Malls Blossom in Russia, With a Middle Class
MOSCOW — Shoppers who find that 250 stores aren’t enough can go ice skating, watch movies or even ride a carousel, all under a single roof.Moscow alone has 82 malls, two of them the largest in Europe. The article goes on to explain how the growth of malls is paralleling the growth of a large middle class with disposable income, and how and why it's happening. And the political ramifications. Interesting stuff.
While it sounds like the Mall of America, this mall is outside Moscow, not Minneapolis.
“I feel like I’m in Disneyland,” Vartyan E. Sarkisov, a shopper toting an Adidas bag, said recently while making the rounds of the Mega Belaya Dacha mall.
Instead of bread lines, Russia is known these days for malls. They are booming businesses, drawing investments from sovereign wealth funds and Wall Street banks, most recently Morgan Stanley, which paid $1.1 billion a year ago for a single mall in St. Petersburg.
One mall, called Vegas, rose out of a cucumber field on the edge of Moscow and became, its owners say, larger than the Mall of America if the American mall’s seven-acre amusement park is not counted in the calculation of floor space.

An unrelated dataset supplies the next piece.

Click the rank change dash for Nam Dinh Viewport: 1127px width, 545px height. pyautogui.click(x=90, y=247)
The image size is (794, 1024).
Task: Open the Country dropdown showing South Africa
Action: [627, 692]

A few offramps away on the Moscow beltway, another mall scored a different kind of victory: the Mega Tyoply Stan shopping center drew 57 million visitors at its peak in 2007, well ahead of the 40 million annual visits reported by the Mall of America.
As American malls dodder into old age, gaptoothed with vacancies, Russia’s shopping centers are just now blossoming into their boom years, nourished by oil exports that are lifting wages.
“It’s 1982 all over again in Russia,” said Lee Timmins, the country representative of Hines, a Texas-based real estate group that is opening three outlet malls in Russia, referring to the heyday of the American mall experience. Russians, he said, love malls.
The mall boom illustrates an extraordinarily important theme in Russian economics these days. The growing crowds at malls, and the keen interest in Russian malls on the part of Wall Street banks, are signs that the emerging middle class that made up the street protests against Vladimir V. Putin in Moscow last winter is becoming a force in business as well as politics. [...]
Russia has a long history of mall-like structures, like their traditional GUM (department store). But the modern malls are the next generation, being driven by modern considerations and modern capitalism, with a Russian flavor.
2 comments:
Russian "supermarkets" 30 years ago:
http://www.dailymail.co.uk/news/article-2255693/Last-pictures-life-iron-curtain-collapse-USSR.html
Thanks for that link. I think those pics are only from 22 years ago. What a contrast to today!